I see dead people

I’ve been sent email reminders about my friends’ work anniversaries, notifications that they’ve been tagged in posts and for one dear friend that she is having a birthday. Actually no she’s not, she left us to join the angels last year. On Facebook, LinkedIn and in my email list dead friends pop up to remind me they’re not here any more. I can’t bear to delete them from my phone and social media won’t let me discard them either.

I see their shining faces in photos and I smile.

One darling friend has been dead for a year and now she has a new connection on LinkedIn

She lives on in my heart and the world wide web forever


Girl Power

On International Women’s Day I’m thinking that I’d love to be Emmeline Pankhurst in pearls fighting for equality for all women but I’m a little bit busy hanging out the washing and bringing home the bacon to feed three hungry mouths. So I’d like to say thank you to the ladies who are childless for maintaining the revolution so this mother of three daughters can raise them knowing that the sisterhood is striving to make our world fair. Whether you chose not to be a breeder, or you had the choice taken from you by fate or circumstance, I’m grateful for the work you’re doing. I believe childless women are desperately needed to fight for equality by us sleep deprived mothers who’ve temporarily lost our brain power because we’re helping finish homework. Thank you for organising the petitions, running the rallies, writing the articles, alerting me to them on Twitter and for keeping watch while this mother bakes. Sisters I will join you at the barricades as soon as I can find a cheap babysitter.

“Though we adore men individually, we agree that as a group they’re rather stupid…”


Qu’on lui coupe la tête

Today I’m celebrating five years of single motherhood. The axe fell on my household on Bastille Day 2008 when we moved out of our family home to start housesitting. Adieu from that day on to an intact family and bonjour solo parenting. I’d been a married single mother before that but I didn’t know then how much the sisterhood would look after me, feed my kids, nourish my soul and build me up when I was down in the years that followed.

My new friends and golden old friends helped. And acquaintances with small doses of kindness; the man in the Indian takeaway who gave me free food to feed my kids; the stranger at a café who paid for my coffee, the neighbour who gave me a couch when we had nothing to sit on. I found more important people to love, especially the lioness mothers at the hospital who laughed with me despite their children’s suffering. I learned people are very kind. Raising children alone is scary but I know even when I fail I’m doing the best I can.

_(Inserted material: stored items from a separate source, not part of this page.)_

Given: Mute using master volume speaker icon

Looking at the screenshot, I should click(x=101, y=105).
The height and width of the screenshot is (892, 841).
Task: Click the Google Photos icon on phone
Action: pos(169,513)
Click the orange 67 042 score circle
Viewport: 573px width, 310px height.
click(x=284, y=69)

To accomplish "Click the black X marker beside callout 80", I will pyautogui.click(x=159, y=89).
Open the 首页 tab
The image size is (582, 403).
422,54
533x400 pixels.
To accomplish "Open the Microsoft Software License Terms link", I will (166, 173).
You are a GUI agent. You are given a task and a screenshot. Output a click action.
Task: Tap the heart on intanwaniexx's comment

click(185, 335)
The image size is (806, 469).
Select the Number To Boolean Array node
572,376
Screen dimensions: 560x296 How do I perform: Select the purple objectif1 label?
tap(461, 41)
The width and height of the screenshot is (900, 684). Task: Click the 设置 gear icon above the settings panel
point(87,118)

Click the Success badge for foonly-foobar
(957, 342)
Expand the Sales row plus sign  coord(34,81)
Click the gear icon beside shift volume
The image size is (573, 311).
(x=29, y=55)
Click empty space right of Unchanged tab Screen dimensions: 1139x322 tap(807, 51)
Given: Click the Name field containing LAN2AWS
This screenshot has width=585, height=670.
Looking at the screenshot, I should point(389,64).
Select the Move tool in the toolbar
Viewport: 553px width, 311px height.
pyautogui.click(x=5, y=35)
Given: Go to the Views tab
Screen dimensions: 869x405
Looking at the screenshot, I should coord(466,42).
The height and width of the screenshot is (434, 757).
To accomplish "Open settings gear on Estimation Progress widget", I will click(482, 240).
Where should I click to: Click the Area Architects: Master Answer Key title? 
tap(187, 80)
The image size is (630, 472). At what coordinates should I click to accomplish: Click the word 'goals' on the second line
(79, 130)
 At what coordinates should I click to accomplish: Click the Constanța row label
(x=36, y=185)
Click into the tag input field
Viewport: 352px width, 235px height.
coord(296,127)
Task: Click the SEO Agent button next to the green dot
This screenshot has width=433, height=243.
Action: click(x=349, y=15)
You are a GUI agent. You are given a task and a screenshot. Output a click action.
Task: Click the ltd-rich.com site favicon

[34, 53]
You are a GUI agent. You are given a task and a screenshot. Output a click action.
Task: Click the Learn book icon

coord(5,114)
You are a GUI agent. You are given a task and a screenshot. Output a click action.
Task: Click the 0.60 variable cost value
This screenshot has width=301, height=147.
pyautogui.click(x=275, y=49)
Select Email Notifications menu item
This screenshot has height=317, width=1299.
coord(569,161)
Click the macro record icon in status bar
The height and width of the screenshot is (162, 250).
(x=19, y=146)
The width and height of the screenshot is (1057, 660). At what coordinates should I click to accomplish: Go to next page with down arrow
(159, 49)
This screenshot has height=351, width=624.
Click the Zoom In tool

I love my life. My smart, volatile children and our cold house and the pile of fancy dresses begging to be taken to the dry cleaners, but I can’t afford it. I love all the imperfect manifestations of my life. I’m deeply flawed, but the only mummy they have. I’ll never be a calm, well-groomed mother and yet they love me to bits. Crazy children.

Mothers try to be strong, making sure our kids, friends, partners, families, even our goldfish know they’re loved. Sometimes, in the middle of my morning peak hour when chaos reigns, I step back from brushing my daughters’ hair, and laugh, sip my tea, sing along to the Bee Gees with jazz hands in the kitchen and think, ‘You are a problem child, but finally you are in a happy place.” Now I’ve had five years of freedom I seem to be enjoying myself. I know I’m not just going to get by, but live victoriously. Vive le revolution ladies. Here’s to the sisterhood: liberté, égalité, fraternité.


Sister suffragettes

On the eve of International Womens’ Day I’d like to give thanks to all the women who have fought so hard for our reproductive and voting rights. Well done sisters, together we can change the world.


Sisters

Today is my sister’s birthday. We are not related by blood, she is my soul sister, one of the gals who keeps me sane when life seems too much to bear. She is a very private person, very discreet, so I can tell her all my secrets. We have been friends for 30 years, so I know when we are 93 and have blue hair and no teeth, we will still be giggling at our own shortcomings. Love may be blind, but friendship is clairvoyant. Happy birthday mate.